Yakaören Köyü’nden Aytaç Örtücü bu karara tepki gösteriyor ve “Isparta halkına böyle bir acı, tecrübe yaşattıktan sonra faturaların bir ay ertelenmesi halk için çok önemli değil. Siz zaten yüzde 127’ye varan bir zam yapmışsınız. Türkiye’nin her yerinde halk tepkili” diyor.

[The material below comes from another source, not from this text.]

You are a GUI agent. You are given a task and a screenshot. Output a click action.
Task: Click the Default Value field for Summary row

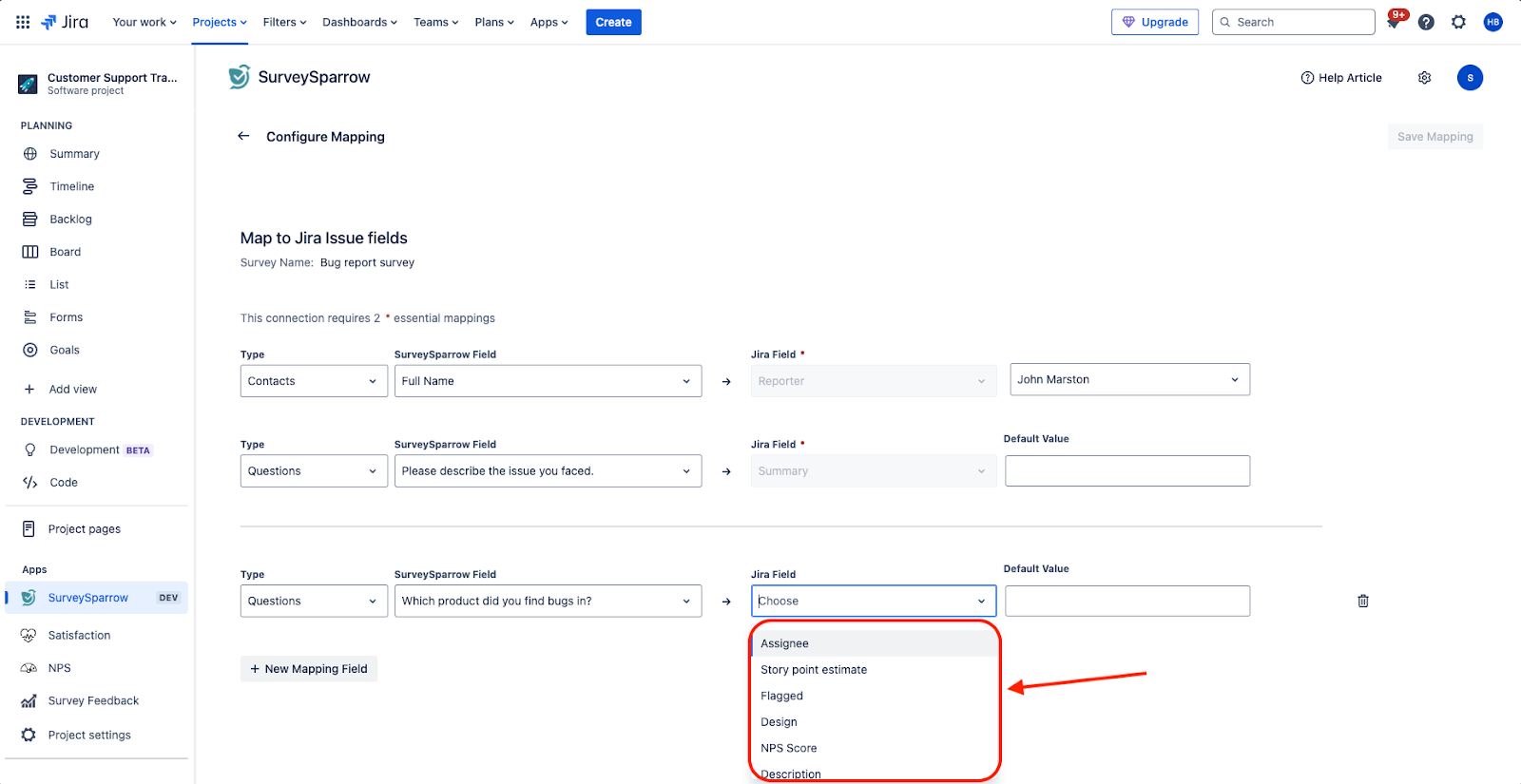click(x=1126, y=471)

Kent merkezinde konuştuğumuz eczacı Mustafa Başer de zamlı fatura gündeminin Isparta’da da olduğunu anlatıyor:
“Esnafın iş yapma şansı olmadı. Hem elektrik kesilmesi hem de insanların dışarı çıkamaması nedeniyle bir hafta mağdur oldu. Bu son ayda faturalar zamlar nedeniyle yüzde 100 arttı. Bunun sürdürülmesi mümkün değil.
“Bazı esnafların işletmelerini sürdürebileceklerini düşünmüyorum, kapatırlar diye düşünüyorum. Elektrik kesintisi Isparta’ya özel bir şey de Türkiye genelinde olan yüksek fatura olayı burada da var.”
Bir yanda Isparta’daki kesintiler diğer yanda zamlı elektrik tarifeleri.
Türkiye’deki enerji sektörü ve elektrik şirketleri, uzun süre tartışılmaya devam edecek gibi duruyor.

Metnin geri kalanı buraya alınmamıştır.